__Что сделать__.
[1] Согласуются ли с текстом о Паскале эти утверждения? Ответьте «да» или «нет» на каждое и приведите решающие слова текста дословно.
(a) Учение о боге составляет третью часть философской концепции Паскаля.
(b) По Паскалю, истинную религию можно познать отдельно от истинной природы человека.
(c) В тайне первородного греха Паскаль увидел ключ к объяснению загадок человеческого бытия.
[2] Продолжите текст о Паскале, начав сразу после его последнего предложения.

__Текст для работы__.
==============================
1. «Тупики» философской мысли Паскаля и антропологическое обоснование христианской религии
1. «Тупики» философской мысли Паскаля и антропологическое обоснование христианской религии
чение о боге составляет третью часть философской концепции Паскаля и логически завершает ее, будучи органично связанным как с его теорией познания, так и с учением о человеке. Все «тупики» и парадоксы философии Паскаля «сходятся» в его религиозной доктрине и получают в ней, увы, свое иллюзорное решение. В «тайне первородного греха» Паскаль нашел универсальный ключ к объяснению многих загадок и парадоксов человеческого бытия, в том числе всеобщей его антиномии — величия и ничтожества человека. «Истинные природа человека, его благо, добродетель, равно как истинная религия, неразрывно связаны между собой и познаются только в совокупности» (14, 548, фр. 393).
==============================
__Предоставленные данные__.
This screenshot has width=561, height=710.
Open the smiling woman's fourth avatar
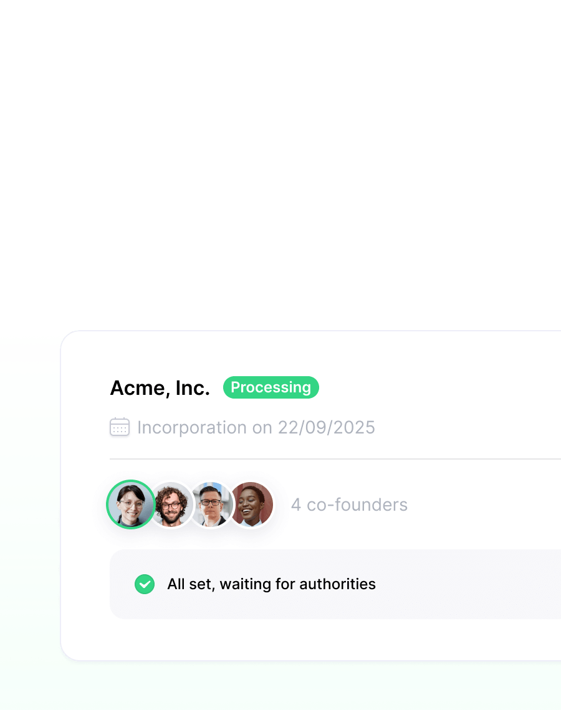(x=252, y=504)
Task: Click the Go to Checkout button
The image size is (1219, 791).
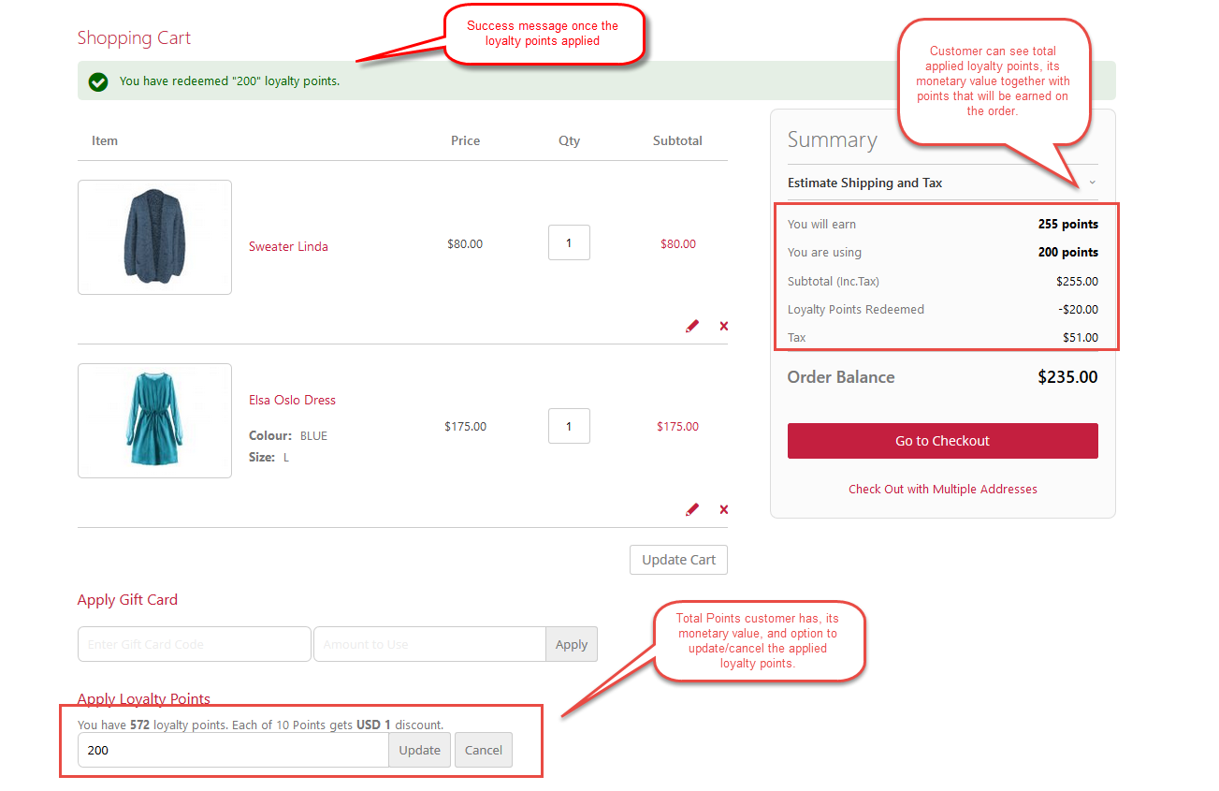Action: point(942,441)
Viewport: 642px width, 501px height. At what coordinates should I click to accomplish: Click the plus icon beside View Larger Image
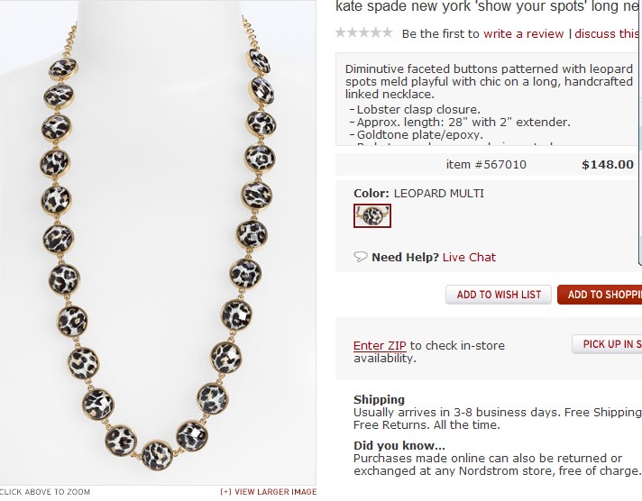(226, 492)
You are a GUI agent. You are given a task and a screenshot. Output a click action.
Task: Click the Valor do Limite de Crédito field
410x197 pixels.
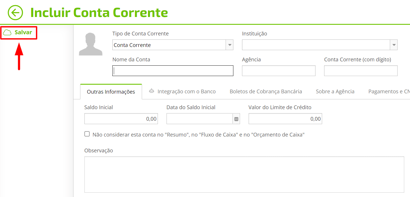(x=285, y=119)
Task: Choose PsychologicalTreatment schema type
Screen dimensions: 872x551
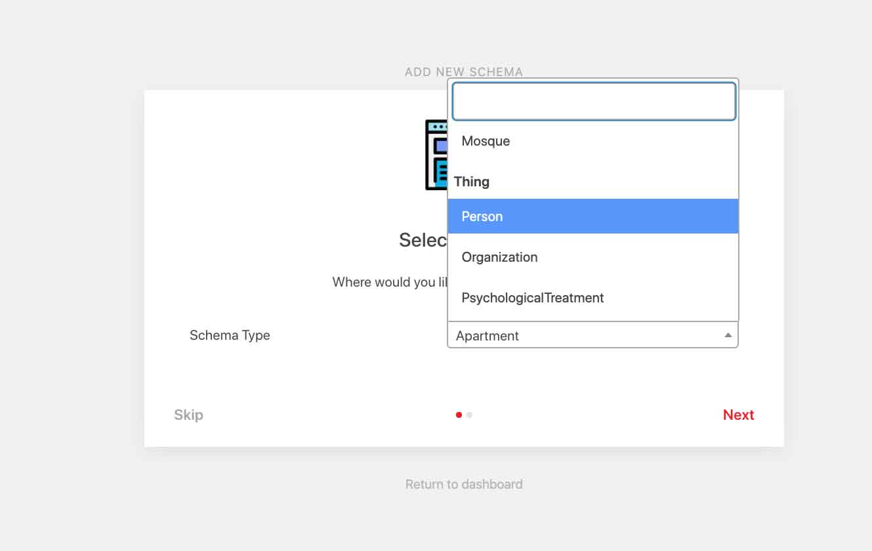Action: (533, 298)
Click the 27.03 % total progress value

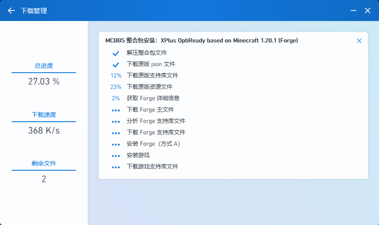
==============================
__Ответы к заданиям__.
[1]
(a) Да: «составляет третью часть философской концепции Паскаля».
(b) Нет: «неразрывно связаны между собой и познаются только в совокупности».
(c) Да: «Паскаль нашел универсальный ключ к объяснению многих загадок и парадоксов человеческого бытия».

[2]
Ни одна религия, согласно Паскалю, кроме христианства, не понимает столь хорошо человека во всей его противоречивости, сложности и многоликости, а потому ни одна из них не является истинной. Он сводит «тайну антропологии» к теологии, проделав операцию, казалось бы прямо противоположную той, которую 200 лет спустя осуществит с позиций воинствующего атеизма Л. Фейербах. В «Сущности христианства» Фейербах выдвигает и обосновывает тезис «Тайна теологии есть антропология», исходя из которого «сводит бога на землю», божественную сущность — к сущности самого человека, познание бога — к самопознанию человека, так что в конечном счете «ценность бога не превышает ценности человека» (54, 2, 11; 42). Фейербах формулирует дерзкий вывод о том, что «атеизм… есть тайна самой религии» (там же, 20).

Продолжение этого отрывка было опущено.